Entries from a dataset
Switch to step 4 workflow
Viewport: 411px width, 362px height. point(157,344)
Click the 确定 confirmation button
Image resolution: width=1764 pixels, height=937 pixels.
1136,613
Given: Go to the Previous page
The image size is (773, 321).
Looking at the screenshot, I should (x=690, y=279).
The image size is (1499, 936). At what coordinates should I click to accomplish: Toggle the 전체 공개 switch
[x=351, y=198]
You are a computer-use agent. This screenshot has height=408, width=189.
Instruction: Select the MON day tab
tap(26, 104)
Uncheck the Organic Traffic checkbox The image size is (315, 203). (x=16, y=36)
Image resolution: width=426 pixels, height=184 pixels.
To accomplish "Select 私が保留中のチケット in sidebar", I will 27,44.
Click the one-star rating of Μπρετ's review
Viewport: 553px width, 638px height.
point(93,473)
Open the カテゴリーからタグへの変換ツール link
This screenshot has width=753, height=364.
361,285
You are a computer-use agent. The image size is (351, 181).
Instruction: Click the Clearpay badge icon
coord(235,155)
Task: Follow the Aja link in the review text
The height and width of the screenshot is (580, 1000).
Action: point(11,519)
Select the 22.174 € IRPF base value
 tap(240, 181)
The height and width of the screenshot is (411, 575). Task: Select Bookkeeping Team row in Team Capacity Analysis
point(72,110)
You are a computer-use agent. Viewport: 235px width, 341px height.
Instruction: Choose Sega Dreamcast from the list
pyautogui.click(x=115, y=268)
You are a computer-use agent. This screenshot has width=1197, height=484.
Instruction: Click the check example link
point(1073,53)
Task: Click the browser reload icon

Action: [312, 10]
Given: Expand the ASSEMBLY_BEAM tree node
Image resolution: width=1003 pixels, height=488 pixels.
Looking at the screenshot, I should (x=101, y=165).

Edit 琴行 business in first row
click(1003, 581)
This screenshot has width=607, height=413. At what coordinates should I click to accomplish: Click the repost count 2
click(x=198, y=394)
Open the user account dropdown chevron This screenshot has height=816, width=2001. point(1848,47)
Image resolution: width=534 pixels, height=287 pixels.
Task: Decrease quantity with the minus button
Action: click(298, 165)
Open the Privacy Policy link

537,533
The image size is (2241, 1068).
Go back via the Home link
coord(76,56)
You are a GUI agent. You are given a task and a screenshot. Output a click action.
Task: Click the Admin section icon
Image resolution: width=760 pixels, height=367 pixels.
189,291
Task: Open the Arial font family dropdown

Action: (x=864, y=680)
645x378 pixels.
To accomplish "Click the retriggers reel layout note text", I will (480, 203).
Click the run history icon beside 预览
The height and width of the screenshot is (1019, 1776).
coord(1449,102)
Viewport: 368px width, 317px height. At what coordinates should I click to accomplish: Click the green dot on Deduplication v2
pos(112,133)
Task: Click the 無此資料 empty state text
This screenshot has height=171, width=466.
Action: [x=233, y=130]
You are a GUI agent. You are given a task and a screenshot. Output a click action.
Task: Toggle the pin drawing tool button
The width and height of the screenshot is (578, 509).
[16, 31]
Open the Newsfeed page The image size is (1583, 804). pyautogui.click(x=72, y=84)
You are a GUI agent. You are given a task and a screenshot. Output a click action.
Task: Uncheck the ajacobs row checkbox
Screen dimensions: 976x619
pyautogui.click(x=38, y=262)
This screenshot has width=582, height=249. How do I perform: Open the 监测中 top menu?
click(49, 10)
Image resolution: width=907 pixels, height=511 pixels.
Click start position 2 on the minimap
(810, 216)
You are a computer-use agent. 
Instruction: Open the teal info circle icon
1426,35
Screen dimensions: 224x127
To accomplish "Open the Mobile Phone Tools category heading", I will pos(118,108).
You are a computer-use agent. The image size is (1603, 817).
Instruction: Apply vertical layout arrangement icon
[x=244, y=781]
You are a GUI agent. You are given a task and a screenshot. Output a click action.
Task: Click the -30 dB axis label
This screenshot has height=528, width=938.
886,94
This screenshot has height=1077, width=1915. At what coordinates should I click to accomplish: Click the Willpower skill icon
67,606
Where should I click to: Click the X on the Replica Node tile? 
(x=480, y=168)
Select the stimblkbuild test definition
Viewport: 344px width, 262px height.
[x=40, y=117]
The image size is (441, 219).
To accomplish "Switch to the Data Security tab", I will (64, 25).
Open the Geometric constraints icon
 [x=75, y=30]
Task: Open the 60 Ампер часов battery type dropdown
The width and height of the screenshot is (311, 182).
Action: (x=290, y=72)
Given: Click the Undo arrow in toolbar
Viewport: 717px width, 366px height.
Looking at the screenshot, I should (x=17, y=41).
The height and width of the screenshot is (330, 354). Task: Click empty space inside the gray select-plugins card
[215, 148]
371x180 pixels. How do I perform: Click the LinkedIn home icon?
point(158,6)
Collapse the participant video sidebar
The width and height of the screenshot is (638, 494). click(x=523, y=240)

Problem description: Put the lines of the items above into a numbered list, leaving out any blank lines.

Final result:
1. Switch to step 4 workflow
2. Viewport: 411px width, 362px height. point(157,344)
3. Click the 确定 confirmation button
4. Image resolution: width=1764 pixels, height=937 pixels.
5. 1136,613
6. Given: Go to the Previous page
7. The image size is (773, 321).
8. Looking at the screenshot, I should (x=690, y=279).
9. The image size is (1499, 936). At what coordinates should I click to accomplish: Toggle the 전체 공개 switch
10. [x=351, y=198]
11. You are a computer-use agent. This screenshot has height=408, width=189.
12. Instruction: Select the MON day tab
13. tap(26, 104)
14. Uncheck the Organic Traffic checkbox The image size is (315, 203). (x=16, y=36)
15. Image resolution: width=426 pixels, height=184 pixels.
16. To accomplish "Select 私が保留中のチケット in sidebar", I will 27,44.
17. Click the one-star rating of Μπρετ's review
18. Viewport: 553px width, 638px height.
19. point(93,473)
20. Open the カテゴリーからタグへの変換ツール link
21. This screenshot has width=753, height=364.
22. 361,285
23. You are a computer-use agent. The image size is (351, 181).
24. Instruction: Click the Clearpay badge icon
25. coord(235,155)
26. Task: Follow the Aja link in the review text
27. The height and width of the screenshot is (580, 1000).
28. Action: point(11,519)
29. Select the 22.174 € IRPF base value
30.  tap(240, 181)
31. The height and width of the screenshot is (411, 575). Task: Select Bookkeeping Team row in Team Capacity Analysis
32. point(72,110)
33. You are a computer-use agent. Viewport: 235px width, 341px height.
34. Instruction: Choose Sega Dreamcast from the list
35. pyautogui.click(x=115, y=268)
36. You are a computer-use agent. This screenshot has width=1197, height=484.
37. Instruction: Click the check example link
38. point(1073,53)
39. Task: Click the browser reload icon
40. Action: [312, 10]
41. Given: Expand the ASSEMBLY_BEAM tree node
42. Image resolution: width=1003 pixels, height=488 pixels.
43. Looking at the screenshot, I should (x=101, y=165).
44. Edit 琴行 business in first row
45. click(1003, 581)
46. This screenshot has width=607, height=413. At what coordinates should I click to accomplish: Click the repost count 2
47. click(x=198, y=394)
48. Open the user account dropdown chevron This screenshot has height=816, width=2001. point(1848,47)
49. Image resolution: width=534 pixels, height=287 pixels.
50. Task: Decrease quantity with the minus button
51. Action: click(298, 165)
52. Open the Privacy Policy link
53. 537,533
54. The image size is (2241, 1068).
55. Go back via the Home link
56. coord(76,56)
57. You are a GUI agent. You are given a task and a screenshot. Output a click action.
58. Task: Click the Admin section icon
59. Image resolution: width=760 pixels, height=367 pixels.
60. 189,291
61. Task: Open the Arial font family dropdown
62. Action: (x=864, y=680)
63. 645x378 pixels.
64. To accomplish "Click the retriggers reel layout note text", I will (480, 203).
65. Click the run history icon beside 预览
66. The height and width of the screenshot is (1019, 1776).
67. coord(1449,102)
68. Viewport: 368px width, 317px height. At what coordinates should I click to accomplish: Click the green dot on Deduplication v2
69. pos(112,133)
70. Task: Click the 無此資料 empty state text
71. This screenshot has height=171, width=466.
72. Action: [x=233, y=130]
73. You are a GUI agent. You are given a task and a screenshot. Output a click action.
74. Task: Toggle the pin drawing tool button
75. The width and height of the screenshot is (578, 509).
76. [16, 31]
77. Open the Newsfeed page The image size is (1583, 804). pyautogui.click(x=72, y=84)
78. You are a GUI agent. You are given a task and a screenshot. Output a click action.
79. Task: Uncheck the ajacobs row checkbox
80. Screen dimensions: 976x619
81. pyautogui.click(x=38, y=262)
82. This screenshot has width=582, height=249. How do I perform: Open the 监测中 top menu?
83. click(49, 10)
84. Image resolution: width=907 pixels, height=511 pixels.
85. Click start position 2 on the minimap
86. (810, 216)
87. You are a computer-use agent. 
88. Instruction: Open the teal info circle icon
89. 1426,35
90. Screen dimensions: 224x127
91. To accomplish "Open the Mobile Phone Tools category heading", I will pos(118,108).
92. You are a computer-use agent. The image size is (1603, 817).
93. Instruction: Apply vertical layout arrangement icon
94. [x=244, y=781]
95. You are a GUI agent. You are given a task and a screenshot. Output a click action.
96. Task: Click the -30 dB axis label
97. This screenshot has height=528, width=938.
98. 886,94
99. This screenshot has height=1077, width=1915. At what coordinates should I click to accomplish: Click the Willpower skill icon
100. 67,606
101. Where should I click to: Click the X on the Replica Node tile? 
102. (x=480, y=168)
103. Select the stimblkbuild test definition
104. Viewport: 344px width, 262px height.
105. [x=40, y=117]
106. The image size is (441, 219).
107. To accomplish "Switch to the Data Security tab", I will (64, 25).
108. Open the Geometric constraints icon
109.  [x=75, y=30]
110. Task: Open the 60 Ампер часов battery type dropdown
111. The width and height of the screenshot is (311, 182).
112. Action: (x=290, y=72)
113. Given: Click the Undo arrow in toolbar
114. Viewport: 717px width, 366px height.
115. Looking at the screenshot, I should (x=17, y=41).
116. The height and width of the screenshot is (330, 354). Task: Click empty space inside the gray select-plugins card
117. [215, 148]
118. 371x180 pixels. How do I perform: Click the LinkedIn home icon?
119. point(158,6)
120. Collapse the participant video sidebar
121. The width and height of the screenshot is (638, 494). click(x=523, y=240)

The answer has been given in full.